[Opening Information provided section]
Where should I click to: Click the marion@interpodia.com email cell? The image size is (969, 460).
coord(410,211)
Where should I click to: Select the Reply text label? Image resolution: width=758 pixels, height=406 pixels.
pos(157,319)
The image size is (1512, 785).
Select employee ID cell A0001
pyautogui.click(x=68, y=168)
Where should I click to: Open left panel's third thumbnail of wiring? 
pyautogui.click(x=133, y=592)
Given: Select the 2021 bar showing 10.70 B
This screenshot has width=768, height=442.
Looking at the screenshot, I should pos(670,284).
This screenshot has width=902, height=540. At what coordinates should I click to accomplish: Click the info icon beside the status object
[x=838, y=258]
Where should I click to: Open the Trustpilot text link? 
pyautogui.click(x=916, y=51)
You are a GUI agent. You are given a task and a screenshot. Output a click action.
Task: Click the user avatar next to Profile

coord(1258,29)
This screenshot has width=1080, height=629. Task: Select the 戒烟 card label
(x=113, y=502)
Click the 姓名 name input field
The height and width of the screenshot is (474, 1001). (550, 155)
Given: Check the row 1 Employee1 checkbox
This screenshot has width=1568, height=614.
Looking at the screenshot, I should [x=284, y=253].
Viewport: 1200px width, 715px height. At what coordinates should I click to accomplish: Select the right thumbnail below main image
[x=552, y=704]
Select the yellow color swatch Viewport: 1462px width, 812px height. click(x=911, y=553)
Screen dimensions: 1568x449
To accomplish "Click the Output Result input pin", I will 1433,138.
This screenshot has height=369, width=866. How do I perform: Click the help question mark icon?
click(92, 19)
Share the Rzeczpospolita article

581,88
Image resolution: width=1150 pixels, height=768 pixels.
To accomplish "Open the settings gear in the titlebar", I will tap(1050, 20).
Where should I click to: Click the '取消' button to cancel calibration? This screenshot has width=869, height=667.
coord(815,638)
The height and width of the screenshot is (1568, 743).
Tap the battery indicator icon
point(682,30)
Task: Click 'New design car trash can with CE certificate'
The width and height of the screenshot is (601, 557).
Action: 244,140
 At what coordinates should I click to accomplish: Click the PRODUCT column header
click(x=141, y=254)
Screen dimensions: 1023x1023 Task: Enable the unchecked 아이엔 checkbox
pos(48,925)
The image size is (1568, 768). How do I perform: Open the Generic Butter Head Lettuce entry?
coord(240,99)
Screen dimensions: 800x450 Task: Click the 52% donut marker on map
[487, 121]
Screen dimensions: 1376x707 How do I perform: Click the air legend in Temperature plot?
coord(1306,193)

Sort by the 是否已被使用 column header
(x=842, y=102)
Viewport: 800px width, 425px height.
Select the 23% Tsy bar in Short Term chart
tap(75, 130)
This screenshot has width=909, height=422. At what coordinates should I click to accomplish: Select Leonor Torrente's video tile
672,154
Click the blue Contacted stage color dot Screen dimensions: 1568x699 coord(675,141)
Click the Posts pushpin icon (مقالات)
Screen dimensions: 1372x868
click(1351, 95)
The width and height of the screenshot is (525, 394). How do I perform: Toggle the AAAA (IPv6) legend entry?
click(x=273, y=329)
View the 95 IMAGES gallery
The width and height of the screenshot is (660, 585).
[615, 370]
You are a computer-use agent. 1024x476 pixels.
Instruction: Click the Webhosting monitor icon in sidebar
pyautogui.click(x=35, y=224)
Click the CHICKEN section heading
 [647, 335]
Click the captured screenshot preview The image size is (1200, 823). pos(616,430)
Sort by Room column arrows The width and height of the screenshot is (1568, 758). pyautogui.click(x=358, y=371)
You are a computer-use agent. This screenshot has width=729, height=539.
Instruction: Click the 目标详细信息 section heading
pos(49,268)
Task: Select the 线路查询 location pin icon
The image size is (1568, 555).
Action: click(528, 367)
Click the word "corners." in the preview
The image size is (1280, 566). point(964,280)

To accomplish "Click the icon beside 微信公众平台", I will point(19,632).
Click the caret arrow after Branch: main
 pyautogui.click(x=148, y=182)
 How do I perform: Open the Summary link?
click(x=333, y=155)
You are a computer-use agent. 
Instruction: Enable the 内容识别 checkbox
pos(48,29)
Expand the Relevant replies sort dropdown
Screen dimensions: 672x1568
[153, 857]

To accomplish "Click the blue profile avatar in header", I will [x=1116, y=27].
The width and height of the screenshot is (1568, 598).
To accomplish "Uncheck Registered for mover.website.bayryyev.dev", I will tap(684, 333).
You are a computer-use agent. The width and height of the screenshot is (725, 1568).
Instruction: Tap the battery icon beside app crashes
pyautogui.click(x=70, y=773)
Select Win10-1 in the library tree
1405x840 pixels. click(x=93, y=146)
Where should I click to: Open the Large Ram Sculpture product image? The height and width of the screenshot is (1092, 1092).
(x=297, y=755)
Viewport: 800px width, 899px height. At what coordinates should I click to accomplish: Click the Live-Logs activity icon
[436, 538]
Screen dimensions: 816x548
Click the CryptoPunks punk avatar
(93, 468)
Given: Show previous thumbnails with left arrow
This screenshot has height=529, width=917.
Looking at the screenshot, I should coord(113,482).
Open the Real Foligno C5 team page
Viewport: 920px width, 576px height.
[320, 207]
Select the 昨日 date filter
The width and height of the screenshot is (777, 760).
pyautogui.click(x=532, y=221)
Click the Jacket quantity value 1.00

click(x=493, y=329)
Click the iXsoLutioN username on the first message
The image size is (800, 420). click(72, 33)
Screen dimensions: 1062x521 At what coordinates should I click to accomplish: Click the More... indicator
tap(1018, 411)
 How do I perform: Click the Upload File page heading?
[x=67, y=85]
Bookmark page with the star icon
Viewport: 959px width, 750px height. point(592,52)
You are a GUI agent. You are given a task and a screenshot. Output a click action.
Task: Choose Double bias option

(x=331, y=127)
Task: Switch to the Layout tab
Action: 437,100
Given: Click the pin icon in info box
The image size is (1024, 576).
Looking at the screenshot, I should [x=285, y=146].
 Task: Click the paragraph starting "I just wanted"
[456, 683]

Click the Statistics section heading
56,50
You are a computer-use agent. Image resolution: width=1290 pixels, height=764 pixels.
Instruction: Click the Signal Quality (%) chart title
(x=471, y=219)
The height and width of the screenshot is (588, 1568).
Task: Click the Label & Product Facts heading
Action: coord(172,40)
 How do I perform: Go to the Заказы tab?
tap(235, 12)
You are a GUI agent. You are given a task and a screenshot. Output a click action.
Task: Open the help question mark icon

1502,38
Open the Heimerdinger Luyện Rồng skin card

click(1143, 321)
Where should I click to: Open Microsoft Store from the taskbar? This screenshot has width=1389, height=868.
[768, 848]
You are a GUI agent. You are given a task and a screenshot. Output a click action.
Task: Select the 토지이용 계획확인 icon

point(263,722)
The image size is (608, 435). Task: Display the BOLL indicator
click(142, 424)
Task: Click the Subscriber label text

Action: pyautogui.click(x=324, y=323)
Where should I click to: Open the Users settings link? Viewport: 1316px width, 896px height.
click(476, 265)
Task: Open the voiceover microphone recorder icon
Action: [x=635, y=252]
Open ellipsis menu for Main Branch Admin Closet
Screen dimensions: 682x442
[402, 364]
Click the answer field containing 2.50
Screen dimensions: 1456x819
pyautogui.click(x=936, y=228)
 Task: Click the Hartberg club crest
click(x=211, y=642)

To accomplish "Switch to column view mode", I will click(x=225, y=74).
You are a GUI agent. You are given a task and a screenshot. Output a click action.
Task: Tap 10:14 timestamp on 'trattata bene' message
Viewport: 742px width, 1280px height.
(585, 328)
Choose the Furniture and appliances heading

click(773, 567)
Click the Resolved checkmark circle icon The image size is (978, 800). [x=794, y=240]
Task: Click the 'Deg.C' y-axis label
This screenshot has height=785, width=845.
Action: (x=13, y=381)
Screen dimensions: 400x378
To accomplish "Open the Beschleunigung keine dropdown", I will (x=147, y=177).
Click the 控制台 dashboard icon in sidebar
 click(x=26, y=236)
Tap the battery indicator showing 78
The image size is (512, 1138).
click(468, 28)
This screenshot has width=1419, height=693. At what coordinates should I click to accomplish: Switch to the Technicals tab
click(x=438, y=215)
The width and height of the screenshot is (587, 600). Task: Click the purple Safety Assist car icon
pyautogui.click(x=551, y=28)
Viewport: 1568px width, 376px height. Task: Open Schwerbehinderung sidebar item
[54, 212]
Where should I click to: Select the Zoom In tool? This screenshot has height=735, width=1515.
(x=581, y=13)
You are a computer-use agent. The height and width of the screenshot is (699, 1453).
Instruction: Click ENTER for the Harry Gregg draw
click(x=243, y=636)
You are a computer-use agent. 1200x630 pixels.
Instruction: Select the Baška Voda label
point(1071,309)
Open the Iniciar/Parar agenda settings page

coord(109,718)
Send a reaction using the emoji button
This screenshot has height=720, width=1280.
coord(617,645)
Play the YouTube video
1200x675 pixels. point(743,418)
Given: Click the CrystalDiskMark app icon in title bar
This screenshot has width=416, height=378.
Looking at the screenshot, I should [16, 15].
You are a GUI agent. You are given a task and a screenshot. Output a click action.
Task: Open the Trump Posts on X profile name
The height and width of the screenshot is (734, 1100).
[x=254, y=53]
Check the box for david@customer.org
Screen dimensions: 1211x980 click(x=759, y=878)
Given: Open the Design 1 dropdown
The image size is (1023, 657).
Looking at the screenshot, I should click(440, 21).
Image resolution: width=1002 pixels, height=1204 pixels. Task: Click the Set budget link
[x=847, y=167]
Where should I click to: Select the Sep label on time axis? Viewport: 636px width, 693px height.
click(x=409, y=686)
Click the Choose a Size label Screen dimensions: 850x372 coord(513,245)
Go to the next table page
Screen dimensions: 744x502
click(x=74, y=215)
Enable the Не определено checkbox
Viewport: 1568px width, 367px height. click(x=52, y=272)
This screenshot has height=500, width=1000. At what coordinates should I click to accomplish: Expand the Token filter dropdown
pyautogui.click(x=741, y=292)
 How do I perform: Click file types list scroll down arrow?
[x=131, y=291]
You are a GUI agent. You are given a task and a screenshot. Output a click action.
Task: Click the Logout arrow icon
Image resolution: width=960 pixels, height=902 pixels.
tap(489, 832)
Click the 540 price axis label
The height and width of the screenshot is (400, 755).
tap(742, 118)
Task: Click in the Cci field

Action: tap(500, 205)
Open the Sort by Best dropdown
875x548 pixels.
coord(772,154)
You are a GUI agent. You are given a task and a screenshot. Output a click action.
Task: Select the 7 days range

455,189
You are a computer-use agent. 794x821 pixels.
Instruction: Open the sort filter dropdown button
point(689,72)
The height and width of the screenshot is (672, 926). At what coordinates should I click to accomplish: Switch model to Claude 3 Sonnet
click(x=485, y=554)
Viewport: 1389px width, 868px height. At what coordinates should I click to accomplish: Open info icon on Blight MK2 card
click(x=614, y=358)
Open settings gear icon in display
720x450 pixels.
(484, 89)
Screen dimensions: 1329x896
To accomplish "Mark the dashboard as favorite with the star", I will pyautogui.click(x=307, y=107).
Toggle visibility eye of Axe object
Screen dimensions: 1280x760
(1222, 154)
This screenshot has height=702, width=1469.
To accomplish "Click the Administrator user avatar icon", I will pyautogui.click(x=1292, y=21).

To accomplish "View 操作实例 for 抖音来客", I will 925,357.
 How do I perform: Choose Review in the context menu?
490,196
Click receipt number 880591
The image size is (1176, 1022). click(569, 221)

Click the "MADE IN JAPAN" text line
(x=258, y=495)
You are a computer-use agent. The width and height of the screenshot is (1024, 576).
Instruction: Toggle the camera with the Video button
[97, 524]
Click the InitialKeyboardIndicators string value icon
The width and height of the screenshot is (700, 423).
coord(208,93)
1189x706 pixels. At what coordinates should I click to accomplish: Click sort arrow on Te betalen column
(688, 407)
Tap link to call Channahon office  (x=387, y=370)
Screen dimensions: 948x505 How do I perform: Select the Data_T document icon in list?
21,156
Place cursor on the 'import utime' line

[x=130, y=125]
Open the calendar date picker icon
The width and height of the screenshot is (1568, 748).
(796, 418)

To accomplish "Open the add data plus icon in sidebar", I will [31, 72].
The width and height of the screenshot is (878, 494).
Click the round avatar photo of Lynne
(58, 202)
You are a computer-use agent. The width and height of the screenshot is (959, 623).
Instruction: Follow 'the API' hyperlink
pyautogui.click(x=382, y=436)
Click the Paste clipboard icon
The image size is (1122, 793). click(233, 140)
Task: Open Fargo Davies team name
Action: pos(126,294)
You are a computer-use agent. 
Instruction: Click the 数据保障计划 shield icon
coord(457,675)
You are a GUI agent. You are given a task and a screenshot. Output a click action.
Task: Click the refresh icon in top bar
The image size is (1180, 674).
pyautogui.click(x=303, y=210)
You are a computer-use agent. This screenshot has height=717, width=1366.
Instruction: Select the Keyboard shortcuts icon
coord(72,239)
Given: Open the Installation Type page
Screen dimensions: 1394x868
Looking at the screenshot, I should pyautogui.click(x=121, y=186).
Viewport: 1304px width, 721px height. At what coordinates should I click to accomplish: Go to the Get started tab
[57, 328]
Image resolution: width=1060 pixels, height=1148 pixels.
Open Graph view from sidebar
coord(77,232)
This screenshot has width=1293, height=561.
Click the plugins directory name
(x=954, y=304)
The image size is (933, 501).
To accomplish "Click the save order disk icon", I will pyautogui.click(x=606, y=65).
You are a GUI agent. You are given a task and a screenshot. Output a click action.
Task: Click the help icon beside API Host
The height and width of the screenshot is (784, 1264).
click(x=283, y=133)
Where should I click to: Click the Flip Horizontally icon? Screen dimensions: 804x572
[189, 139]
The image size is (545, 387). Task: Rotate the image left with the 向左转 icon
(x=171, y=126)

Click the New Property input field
[Closing Information provided section]
About this exercise -
The listing above holds a line with "Viewport: 1389px width, 868px" and a line with "Screen dimensions: 1329x896". Print the stretch from the first through the second, exactly and alone.

Solved problem -
Viewport: 1389px width, 868px height. At what coordinates should I click to accomplish: Open info icon on Blight MK2 card
click(x=614, y=358)
Open settings gear icon in display
720x450 pixels.
(484, 89)
Screen dimensions: 1329x896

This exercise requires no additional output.